Il 13 giugno scorso abbiamo tradotto in un’interrogazione le domande che la cittadinanza si stava ponendo sulle emissioni di mercurio degli impianti geotermici, dopo le informazioni in merito divulgate dal Comitato difensori della Toscana. La risposta arrivata conforta ben poco e racconta quanto fino quasi ai giorni nostri il duo PD-Rossi abbia avuto un atteggiamento non prudenziale riguardo al rapporto tra geotermia e salute pubblica.

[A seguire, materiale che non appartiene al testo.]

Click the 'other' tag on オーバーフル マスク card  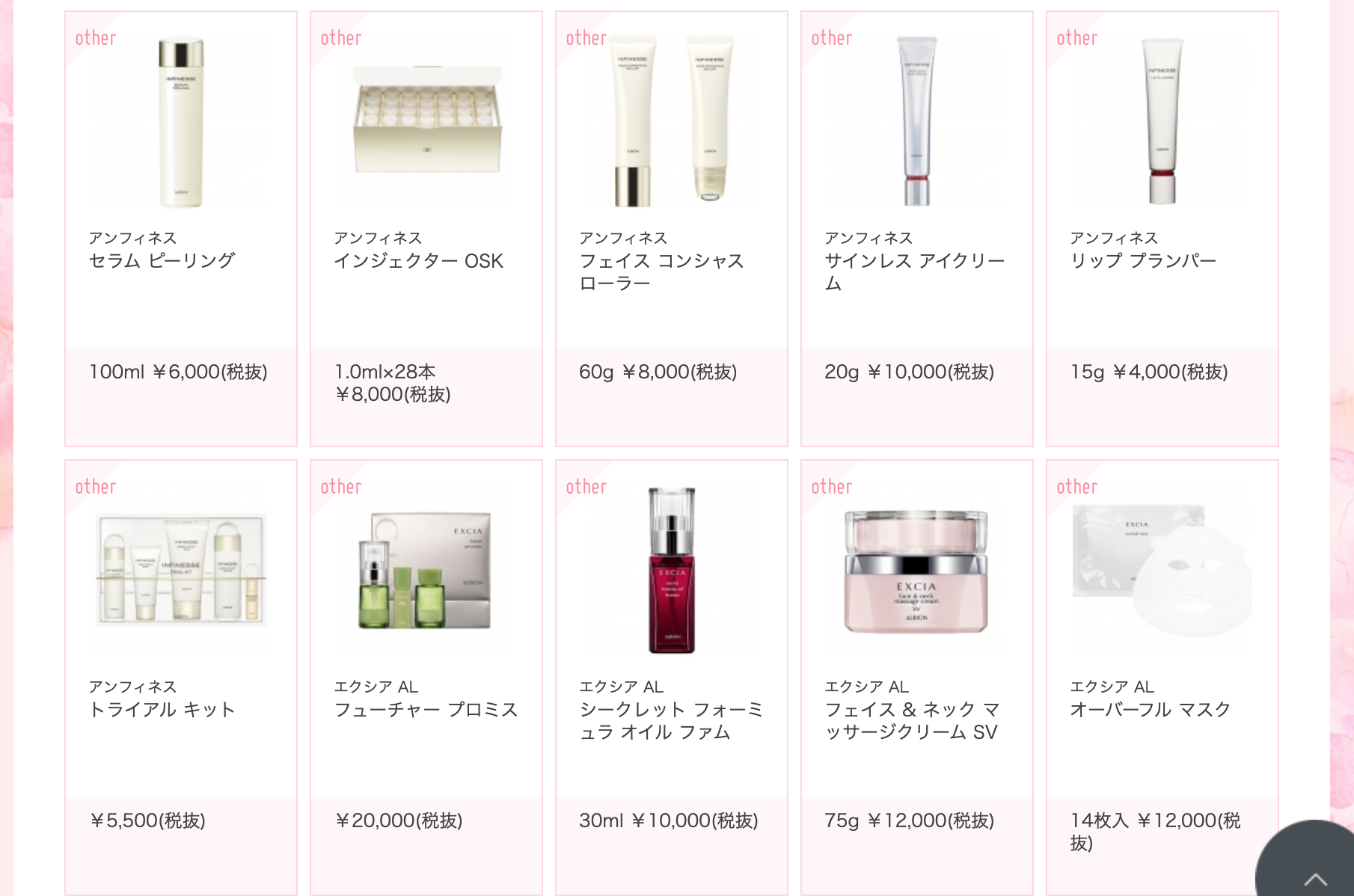point(1076,487)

L’assessora Fratoni ci segnala che lo Stato Italiano non ha fissato “valori limite“ oltre i quali il mercurio inquina l’aria e comunque il “monitoraggio ARPAT” nei distretti geotermici tradizionali (Larderello, 22 impianti – Radicondoli-Travale, 8 impianti) mostra livelli di concentrazioni “ben al di sotto“ delle soglie di sicurezza presentate ad esempio dall’OMS, senza tuttavia indicare tali dati in maniera puntuale. Questo monitoraggio tuttavia è gestito da ENEL e ARPAT “valida“ quindi i suoi dati, fino a confermarli tramite “l’utilizzo di stazioni mobili” e la “stazione di Montecerboli della rete regionali di rilevamento della qualità dell’aria“.
Così facendo l’assessora ci sta quindi dicendo che i dati rilevati dall’ente pubblico – tramite ARPAT – non sono presi dalle torri di raffreddamento degli impianti geotermici, ma da stazioni di rilevamento più o meno prossime a questi.

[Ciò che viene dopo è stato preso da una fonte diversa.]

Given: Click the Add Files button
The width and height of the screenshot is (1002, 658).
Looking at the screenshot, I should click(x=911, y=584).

Per il resto bisogna fidarsi di quanto proviene da ENEL e della ‘validazione’ di ARPAT, sulla quale ci riserviamo di chiedere approfondimenti.

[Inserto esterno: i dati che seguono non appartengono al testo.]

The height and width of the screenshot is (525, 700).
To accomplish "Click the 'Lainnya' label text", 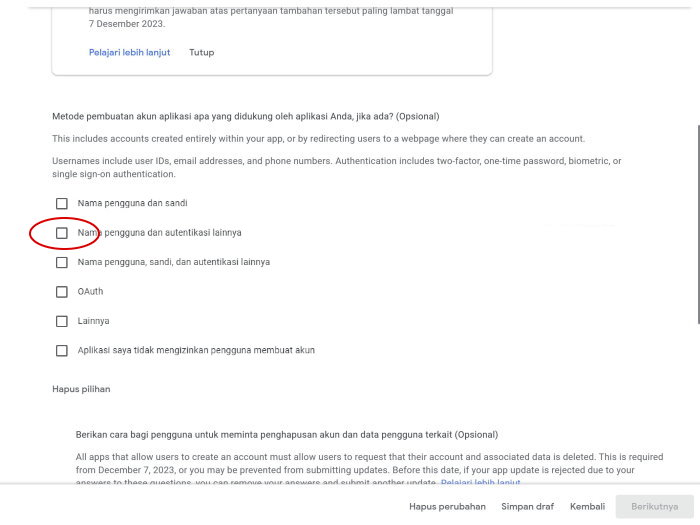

Questo anche perché poche righe sotto l’assessora Fratoni ci scrive che fino al 2012 ARPAT indicava emissioni di mercurio fino a 10 volte superiori rispetto ai rilievi ENEL GP nei distretti geotermici di Larderello e Radicondoli-Travale. Una discrepanza che però si doveva all’assenza di una “norma tecnica validata da un organo tecnico di certificazione“ che sancisse come misurare il mercurio in uscita dalle torri evaporative degli impianti.
In pratica la giunta PD-Rossi ci dice: fino al 2012 non eravamo certi di come si misurava, quindi non ci siamo preoccupati.
Noi penseremmo il contrario: proprio perché mancava certezza sulla misurazione il principio di precauzione non avrebbe dovuto imporre un atteggiamento più prudenziale?
Tra l’altro solo nel 2014 la Regione ha disposto di superare l’empasse con una procedura di intercalibrazione tra ARPAT e ENEL GP, coordinata dal CNR. L’assessora ci scrive che a ottobre 2016 questo percorso è finito con la formalizzazione di un metodo per campionamento e analisi delle emissioni di mercurio dalle torri di raffreddamento degli impianti geotermici. I risultati di questo monitoraggio finalmente “standardizzato” saranno analizzati a fine anno e forse sapremo allora se possiamo fidarci dei dati ottimistici offerti da ENEL GP, di quelli più preoccupanti diffusi da ARPAT o del quadro allarmante indicato dai cittadini del Comitato difensori della Toscana.
Di certo pensiamo poco rassicurante per i cittadini sapere che per anni la Regione non ha sentito nemmeno l’esigenza di standardizzare delle misurazioni quando ENEL dichiarava 10 volte le emissioni valutate da ARPAT. Come poco rassicurante è leggere che secondo l’assessora regionale “non sembrano sussistere allo stato attuale elementi tali da indicare condizioni di rischio ambientale e sanitario” per le quali disporre “provvedimenti limitanti l’esercizio delle attività di coltivazione delle risorse geotermiche”. Non sembrano o non ci sono?